- _TEXT EXCERPT_
Cough is one of the most common symptoms people schedule a visit with their doctor about. During cold and flu season, persistent dry cough fills the primary care doctors schedule. It’s just a cough, but it won’t go away . . . could it be lung cancer? Tuberculosis? Coworkers, friends and family will tell you “go see a doctor for that cough.”
So here’s what you need to know:
- What qualifies as a persistent dry cough? An annoying dry cough, where you aren’t coughing up much junk, that has been present for more than three weeks. Dry cough is often the symptom that hangs on after the rest of your respiratory symptoms have resolved.
- Cool fact: women tend to cough more than men due to a heightened cough reflex sensitivity.
What is causing your persistent dry cough?
- Post-infectious reactive airway disease. At this time of year, this is the most common cause of lingering dry cough. It occurs after an acute upper respiratory illness and though it may linger it will resolve without specific therapy. Airway inflammation after infection causes them to be hyperresponsive and twitchy, making you cough.
- Upper airway cough syndrome (used to be called post nasal drip). Hints that this may be the cause of your cough: the sensation of liquid dripping down the back of your throat, throat clearing, and nasal discharge. A course of an intranasal spray like Flonase (fluticasone) or Nasacort over the counter may help solve that.
- Cough variant asthma. The second leading cause of a persistent cough in adults is called “cough-variant asthma.” Hints here: it may follow an upper respiratory infection, and worsen with exposure to cold or certain allergens (dust, certain fumes). If your doctor suspects this, an oral inhaler will be part of the solution.
- Reflux. Gastroesophageal reflux disease (GERD) is a common cause of persistent dry cough. Know that for many people, cough due to reflux will NOT come with heartburn or a sour taste in your mouth. A two-week course of Prevacid, (pantoprazole), Prilosec (omeprazole), or Nexium (esomeprazole) may solve your cough if this is the cause.

- _DATA SEGMENT_
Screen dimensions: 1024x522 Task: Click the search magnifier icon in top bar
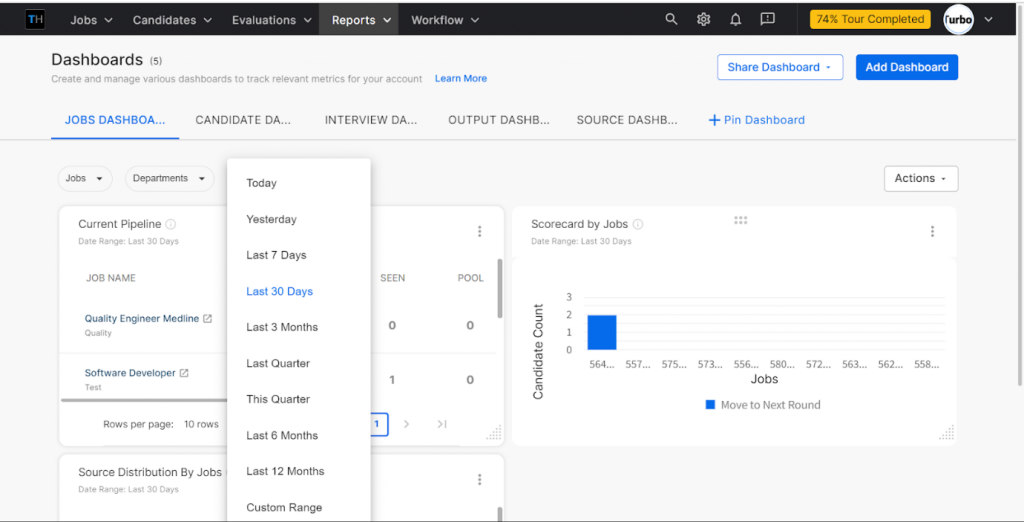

- _EXERCISE 1_
According to the article on persistent dry cough, why does post-infectious reactive airway disease make a person cough? Answer in one to three sentences.
- _EXERCISE 2_
Answer these questions from the article on persistent dry cough, marking each answer with its letter:
(a) How long must a dry cough be present to count as persistent?
(b) What was upper airway cough syndrome formerly called?
(c) How long a course of Prevacid, Prilosec or Nexium is suggested when reflux is the cause?
- _EXERCISE 3_
Resume the article on persistent dry cough, starting after its last sentence.
The listing is separate material and not part of the article on persistent dry cough.

- _ANSWER AREA 1_
After an infection, the airways are inflamed. This makes them hyperresponsive and twitchy, which causes coughing.

- _ANSWER AREA 2_
(a) More than three weeks.
(b) Post nasal drip.
(c) Two weeks.

- _ANSWER AREA 3_
- Medication side effect. ACE inhibitors like lisinopril, ramipril, or quinapril are well known culprits of a persistent dry cough. The cough will resolve within 1 – 4 days of stopping your medication if this is the cause.
Now, ask yourself these three questions:
- Am I a smoker now or was I in the past?
- Do I take an ACE inhibitor medication?
- Did my doctor do a chest x-ray and is it normal? (Any cough present more than 8 weeks should be evaluated with a chest x-ray).
If you’ve answered no to these questions, 99.4% of you have one of the above 5 causes of a persistent cough—so no need to read any further.
What is NOT a likely cause of persistent dry cough?
Here are the dangerous things patients worry may be the cause of their cough . . . and why you probably don’t have them:
- Lung cancer. Lung cancer is the cause of chronic cough in less than 2 percent of the cases. Smoking history matters here and more so than cough—weight loss, shortness of breath, coughing up blood—those are serious warning signs of lung cancer.
- Pulmonary Embolism (PE). A clot in the deep veins of the leg that breaks off and lodges in your lungs, a PE, will cause shortness of breath, pain in the chest and difficulty breathing. Just a dry cough is very very unlikely to be a PE.
- Tuberculosis (TB). With TB infection of the lungs you will have a cough, but also night sweats, weight loss, low-grade fevers, and you won’t feel good at all. Not just a dry cough.
Final note: if you have a cough along with fever, shortness of breath, chest pain, weakness, and/or nausea and vomiting, it is NOT a persistent dry cough. That’s a different story. See your primary care doctor if this is the case.